Image editing using instruct-pix2pix#

In this notebook we will modify a given image using instructions. These instructions allow us to change image characteristic while keeping the image content. This might be useful for producing multiple similar example images and studying if algorithms, e.g. for segmentation, are capable to process these image variations.
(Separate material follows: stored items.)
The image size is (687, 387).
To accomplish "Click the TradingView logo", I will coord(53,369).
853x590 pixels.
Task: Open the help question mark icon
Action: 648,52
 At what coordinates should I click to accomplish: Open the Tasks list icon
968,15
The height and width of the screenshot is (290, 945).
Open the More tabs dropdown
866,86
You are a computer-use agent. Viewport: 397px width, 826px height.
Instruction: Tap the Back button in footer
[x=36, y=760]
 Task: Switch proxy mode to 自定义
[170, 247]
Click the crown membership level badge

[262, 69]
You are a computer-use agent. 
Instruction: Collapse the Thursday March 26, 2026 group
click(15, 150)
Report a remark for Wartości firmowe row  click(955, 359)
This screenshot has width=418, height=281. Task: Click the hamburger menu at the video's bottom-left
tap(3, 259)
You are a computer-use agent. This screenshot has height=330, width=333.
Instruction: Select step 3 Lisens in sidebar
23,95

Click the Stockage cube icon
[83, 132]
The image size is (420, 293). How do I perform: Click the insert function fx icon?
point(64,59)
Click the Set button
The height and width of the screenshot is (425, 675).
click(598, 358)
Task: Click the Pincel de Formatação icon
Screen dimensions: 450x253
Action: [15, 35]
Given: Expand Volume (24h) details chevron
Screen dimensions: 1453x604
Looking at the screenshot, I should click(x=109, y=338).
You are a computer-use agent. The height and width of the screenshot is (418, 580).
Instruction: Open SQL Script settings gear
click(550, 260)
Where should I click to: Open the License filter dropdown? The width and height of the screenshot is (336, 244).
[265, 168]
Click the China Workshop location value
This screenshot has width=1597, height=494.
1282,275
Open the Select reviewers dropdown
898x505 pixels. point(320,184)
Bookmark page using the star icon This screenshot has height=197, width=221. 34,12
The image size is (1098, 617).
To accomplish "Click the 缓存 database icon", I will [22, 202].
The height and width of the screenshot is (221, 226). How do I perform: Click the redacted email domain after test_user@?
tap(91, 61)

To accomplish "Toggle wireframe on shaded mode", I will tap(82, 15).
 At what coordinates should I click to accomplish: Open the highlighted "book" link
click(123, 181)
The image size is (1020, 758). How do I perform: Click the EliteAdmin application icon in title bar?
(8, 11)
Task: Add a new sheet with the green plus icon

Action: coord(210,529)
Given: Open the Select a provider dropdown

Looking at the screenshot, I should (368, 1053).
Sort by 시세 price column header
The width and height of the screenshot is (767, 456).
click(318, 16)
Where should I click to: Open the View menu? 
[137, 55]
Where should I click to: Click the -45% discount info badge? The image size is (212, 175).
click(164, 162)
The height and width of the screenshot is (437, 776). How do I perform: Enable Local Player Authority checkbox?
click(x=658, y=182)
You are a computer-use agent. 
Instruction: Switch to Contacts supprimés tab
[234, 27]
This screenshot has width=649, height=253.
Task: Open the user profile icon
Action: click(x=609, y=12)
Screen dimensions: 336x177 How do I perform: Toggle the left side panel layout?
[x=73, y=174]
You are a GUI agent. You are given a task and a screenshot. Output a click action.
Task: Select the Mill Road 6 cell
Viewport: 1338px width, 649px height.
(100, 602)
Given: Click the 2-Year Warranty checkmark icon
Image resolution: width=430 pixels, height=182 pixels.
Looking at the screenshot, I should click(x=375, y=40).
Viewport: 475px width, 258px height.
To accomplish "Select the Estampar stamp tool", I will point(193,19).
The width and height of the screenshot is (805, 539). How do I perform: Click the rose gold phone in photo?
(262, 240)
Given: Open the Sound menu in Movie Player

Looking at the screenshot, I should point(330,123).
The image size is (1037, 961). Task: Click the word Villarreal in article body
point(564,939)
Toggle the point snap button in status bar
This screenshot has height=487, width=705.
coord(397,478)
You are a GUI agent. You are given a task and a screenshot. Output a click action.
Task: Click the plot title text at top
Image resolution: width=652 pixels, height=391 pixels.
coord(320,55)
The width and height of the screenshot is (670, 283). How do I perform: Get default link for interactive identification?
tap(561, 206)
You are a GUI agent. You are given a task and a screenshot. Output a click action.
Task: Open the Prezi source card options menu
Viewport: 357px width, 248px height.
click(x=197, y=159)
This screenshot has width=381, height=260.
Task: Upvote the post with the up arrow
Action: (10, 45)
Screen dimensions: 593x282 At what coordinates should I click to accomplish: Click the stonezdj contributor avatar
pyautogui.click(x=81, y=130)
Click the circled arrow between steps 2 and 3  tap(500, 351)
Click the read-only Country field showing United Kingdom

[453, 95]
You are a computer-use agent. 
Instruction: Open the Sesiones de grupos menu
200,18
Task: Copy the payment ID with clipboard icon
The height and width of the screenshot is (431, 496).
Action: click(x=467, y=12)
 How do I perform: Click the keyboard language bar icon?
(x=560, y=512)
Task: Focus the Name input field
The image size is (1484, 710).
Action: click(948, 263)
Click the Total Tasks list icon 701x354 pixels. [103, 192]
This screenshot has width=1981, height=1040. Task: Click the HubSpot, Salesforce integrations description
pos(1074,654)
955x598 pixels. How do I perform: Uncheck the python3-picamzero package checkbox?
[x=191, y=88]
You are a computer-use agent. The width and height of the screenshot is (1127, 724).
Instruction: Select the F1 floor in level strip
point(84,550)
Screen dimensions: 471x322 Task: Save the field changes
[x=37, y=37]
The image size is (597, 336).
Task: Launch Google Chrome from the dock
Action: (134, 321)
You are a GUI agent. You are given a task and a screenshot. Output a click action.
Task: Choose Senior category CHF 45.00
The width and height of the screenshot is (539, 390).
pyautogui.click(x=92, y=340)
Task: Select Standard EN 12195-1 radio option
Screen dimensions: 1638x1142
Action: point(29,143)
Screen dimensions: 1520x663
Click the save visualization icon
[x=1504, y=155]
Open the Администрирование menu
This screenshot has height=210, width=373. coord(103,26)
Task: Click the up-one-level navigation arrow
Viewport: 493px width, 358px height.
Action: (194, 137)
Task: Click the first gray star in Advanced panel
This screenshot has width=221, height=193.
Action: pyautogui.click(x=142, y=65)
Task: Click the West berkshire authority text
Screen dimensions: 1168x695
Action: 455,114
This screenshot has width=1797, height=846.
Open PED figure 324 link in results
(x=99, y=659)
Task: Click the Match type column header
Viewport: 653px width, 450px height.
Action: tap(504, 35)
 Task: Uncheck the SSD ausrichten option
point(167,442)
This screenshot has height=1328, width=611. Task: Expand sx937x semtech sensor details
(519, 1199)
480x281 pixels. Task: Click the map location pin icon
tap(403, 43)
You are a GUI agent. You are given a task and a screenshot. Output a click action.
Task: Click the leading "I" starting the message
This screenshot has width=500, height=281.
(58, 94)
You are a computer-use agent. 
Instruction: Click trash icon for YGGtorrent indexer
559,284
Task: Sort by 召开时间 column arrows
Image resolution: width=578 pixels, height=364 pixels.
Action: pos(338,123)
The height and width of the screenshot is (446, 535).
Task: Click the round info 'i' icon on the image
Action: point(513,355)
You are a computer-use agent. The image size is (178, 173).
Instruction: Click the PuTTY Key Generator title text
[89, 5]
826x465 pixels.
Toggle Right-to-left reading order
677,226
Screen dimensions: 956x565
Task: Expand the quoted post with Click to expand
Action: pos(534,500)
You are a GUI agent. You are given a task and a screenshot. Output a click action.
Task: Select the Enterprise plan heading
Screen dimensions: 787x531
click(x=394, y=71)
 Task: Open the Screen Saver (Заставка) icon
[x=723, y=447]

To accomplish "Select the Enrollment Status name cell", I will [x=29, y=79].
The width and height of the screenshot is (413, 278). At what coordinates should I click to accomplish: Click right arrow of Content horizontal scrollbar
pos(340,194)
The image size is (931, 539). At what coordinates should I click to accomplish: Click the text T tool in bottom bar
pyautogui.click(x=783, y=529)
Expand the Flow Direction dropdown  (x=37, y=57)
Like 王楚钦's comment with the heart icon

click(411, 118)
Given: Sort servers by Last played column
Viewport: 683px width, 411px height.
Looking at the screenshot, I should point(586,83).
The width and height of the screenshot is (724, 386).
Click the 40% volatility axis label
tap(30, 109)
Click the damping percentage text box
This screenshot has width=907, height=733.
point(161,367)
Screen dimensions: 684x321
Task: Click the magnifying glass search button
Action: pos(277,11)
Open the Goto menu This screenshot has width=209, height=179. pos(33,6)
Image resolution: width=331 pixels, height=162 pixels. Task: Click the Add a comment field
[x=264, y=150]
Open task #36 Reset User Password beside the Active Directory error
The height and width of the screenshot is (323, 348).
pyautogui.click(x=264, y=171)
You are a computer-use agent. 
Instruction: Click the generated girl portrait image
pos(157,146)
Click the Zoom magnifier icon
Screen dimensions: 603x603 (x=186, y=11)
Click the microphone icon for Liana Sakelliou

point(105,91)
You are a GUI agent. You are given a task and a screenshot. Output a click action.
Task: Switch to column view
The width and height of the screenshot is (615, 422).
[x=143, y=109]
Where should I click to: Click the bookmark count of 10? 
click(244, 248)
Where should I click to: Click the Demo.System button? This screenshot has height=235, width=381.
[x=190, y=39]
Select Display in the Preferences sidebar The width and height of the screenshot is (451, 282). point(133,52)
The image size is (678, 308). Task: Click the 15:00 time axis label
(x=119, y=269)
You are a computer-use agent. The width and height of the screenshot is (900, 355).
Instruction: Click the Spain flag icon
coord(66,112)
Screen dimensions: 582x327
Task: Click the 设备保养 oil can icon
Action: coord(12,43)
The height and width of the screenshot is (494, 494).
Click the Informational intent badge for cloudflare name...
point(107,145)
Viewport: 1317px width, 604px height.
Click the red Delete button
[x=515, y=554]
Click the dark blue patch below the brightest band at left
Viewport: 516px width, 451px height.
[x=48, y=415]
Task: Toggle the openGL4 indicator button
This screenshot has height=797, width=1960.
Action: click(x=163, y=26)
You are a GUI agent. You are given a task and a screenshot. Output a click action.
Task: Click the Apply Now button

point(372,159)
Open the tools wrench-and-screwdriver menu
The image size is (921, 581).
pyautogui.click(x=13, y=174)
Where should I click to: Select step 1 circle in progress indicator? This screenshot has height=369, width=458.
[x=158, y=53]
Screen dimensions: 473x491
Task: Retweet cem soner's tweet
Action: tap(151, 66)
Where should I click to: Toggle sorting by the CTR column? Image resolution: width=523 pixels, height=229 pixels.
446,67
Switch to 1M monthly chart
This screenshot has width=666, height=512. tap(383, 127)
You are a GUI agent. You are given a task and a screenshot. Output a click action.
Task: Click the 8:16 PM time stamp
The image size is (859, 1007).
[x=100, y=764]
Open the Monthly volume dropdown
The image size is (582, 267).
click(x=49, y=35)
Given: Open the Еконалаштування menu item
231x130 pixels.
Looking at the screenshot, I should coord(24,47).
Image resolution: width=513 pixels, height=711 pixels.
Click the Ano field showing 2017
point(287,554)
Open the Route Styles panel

We will be using the model instruct-pix2pix.

import PIL
import requests
import torch
from skimage.io import imread
import numpy as np
import stackview
from skimage.transform import resize
import matplotlib.pyplot as plt
from diffusers import StableDiffusionInstructPix2PixPipeline, EulerAncestralDiscreteScheduler
pipe = StableDiffusionInstructPix2PixPipeline.from_pretrained(
            "timbrooks/instruct-pix2pix", 
            torch_dtype=torch.float16, safety_checker=None)
pipe.to("cuda")
pipe.scheduler = EulerAncestralDiscreteScheduler.from_config(pipe.scheduler.config)
image_np = imread("../../data/blobs.tif")
# the model prefers images of specific sizes
scaled_image_np = resize(image_np, (256, 256), preserve_range=True).astype(image_np.dtype)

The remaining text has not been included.